One hint that I wish I had remembered to add is that when you have a redirect to your JIRA server, for instance when http://jira.mycompany.com is redirected by Apache or IIS to http://jira.mycompany.com:8080, you may see your login mysteriously fail. The answer is that you have to use the redirected URL with the JIRA CLI. You can find out what the redirected URL is by running the CLI with the argument -v10 to increase the logging verbosity and look at the line that starts with "Host". This example shows that the port to use is 8080.

*** Outgoing HTTP headers **********************************************
POST /rpc/soap/jirasoapservice-v2 HTTP/1.0
Host: localhost:8080

Wednesday, February 20, 2008

Finally, a use for those JIRA user properties

One of the most useful JIRA plugins I've found is the JIRA Toolkit, described as "a bunch of neat custom fields Atlassian have developed for their own use". As an aside, if they're so neat and useful then why aren't they in the core product?

One of the more recently developed fields is the View User Property custom field, which is currently only documented in the issue that last link refers to. This handy little field allows you to display properties that you previously added to a user, as a read-only field in each issue.

For example, add a property named "Company" to some of your users in JIRA, then install the JIRA toolkit and create an instance of the View User Property field. Now configure it with "reporter:Company". Add the new field to some screens and the value of the reporter's Company field will show up in the issue. This also works with "assignee:Company". You can even get a user name with "My Custom Field:Company". This will use the user name found in the custom field named "My Custom Field". Just use the JIRA custom field name, including any spaces.

I've just used this to associate a company name with every customer user, and I'm sure there are a number of other pieces of per-user information that could be displayed with this field. One missing piece for this field is the ability to search for issues with particular values.

Thursday, February 14, 2008

Evaluating JIRA Multisite


Given the number of organizations already using JIRA across a WAN, there is plenty of interest in finding ways to improve the experience. I've had a few clients suggest using distributed databases, changing HTTP caching behaviour or not using HTTPS. None of these are really great fixes, and are complicated by the fact that JIRA keeps much of its data in a local Lucene index outside the database for performance reasons.

So when WANdisco announced a beta of JIRA Multisite last November in partnership with Atlassian, I was interested to see what it would do. It's billed as a high availability solution and in doing that it gives you local JIRA servers with all your data nicely synchronized. There is another approach that was announced at about the same time, the JIRA clustering solution Scarlet. I haven't evaluated Scarlet yet but it appears to have a single point of failure by default.

I contacted WANdisco to ask for an evaluation copy and they were happy to help. They have an existing replication tool for CVS and Subversion that they've connected to JIRA. You need their tool and their instance of JIRA. As an aside, though they are keeping up with each release of JIRA, I'd rather have instructions about how to modify my existing instance of JIRA to work with their tool, but I'll take what I can get for now.

SET TASK A: Reproduce the stretch of the JIRA text from "One of the more" through "in each issue.".

DATASET ENTRIES:

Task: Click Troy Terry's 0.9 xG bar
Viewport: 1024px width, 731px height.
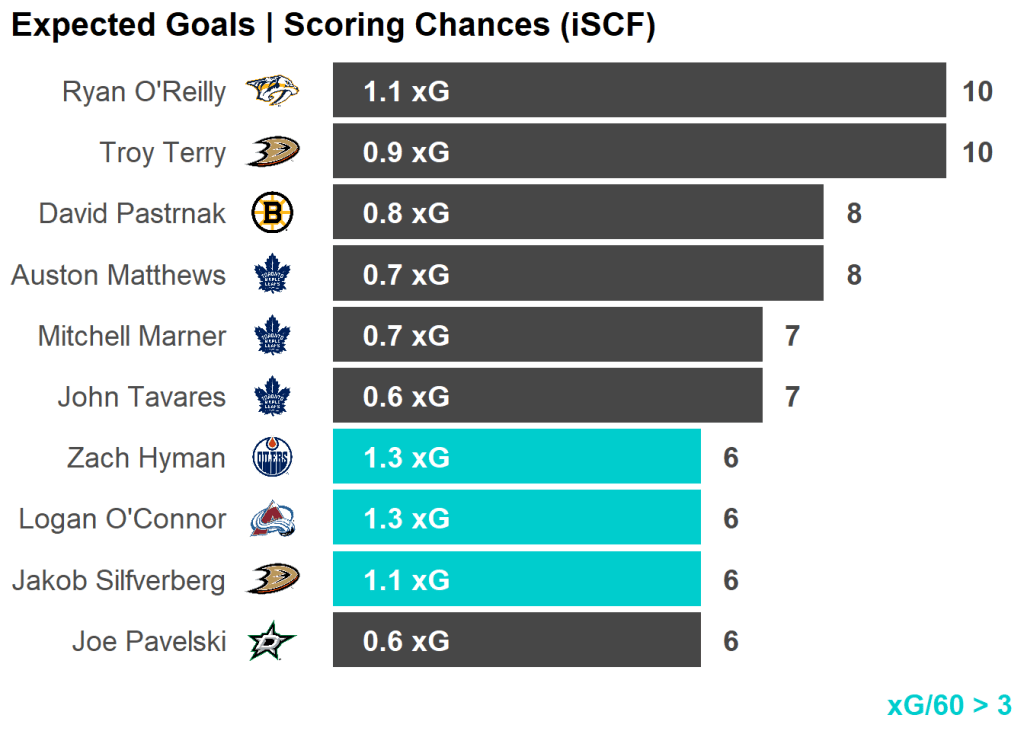Action: point(639,153)
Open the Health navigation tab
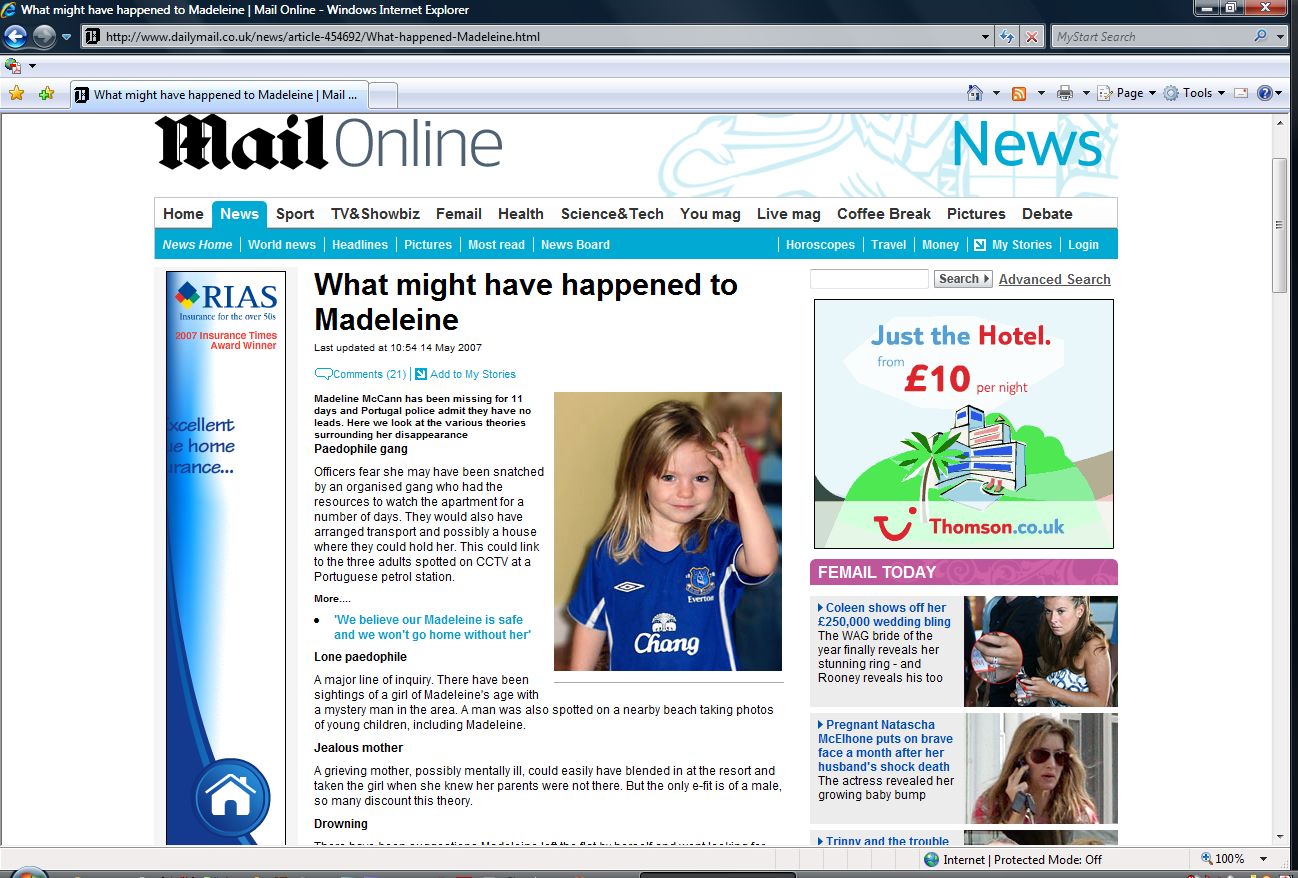 point(521,214)
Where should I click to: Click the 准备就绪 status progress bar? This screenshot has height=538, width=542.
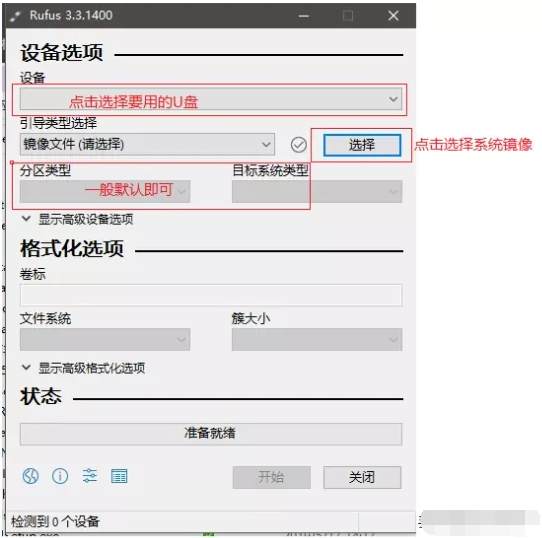pyautogui.click(x=211, y=434)
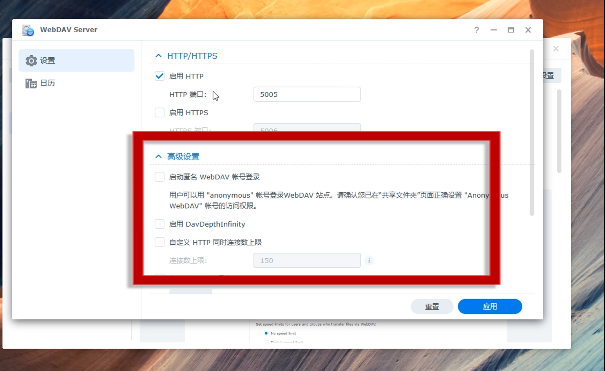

SET TASK B: In the entries, rewrite the stretch from the line containing "Where should I" through the end of the entries, replacing "screenshot" with "capture" and keeping everything else unchanged. Return only those lines, and leave out the pictures.

EXERCISE RESPONSE A:
One of the more recently developed fields is the View User Property custom field, which is currently only documented in the issue that last link refers to. This handy little field allows you to display properties that you previously added to a user, as a read-only field in each issue.

EXERCISE RESPONSE B:
Where should I click to: Click the 准备就绪 status progress bar? This capture has height=538, width=542.
pyautogui.click(x=211, y=434)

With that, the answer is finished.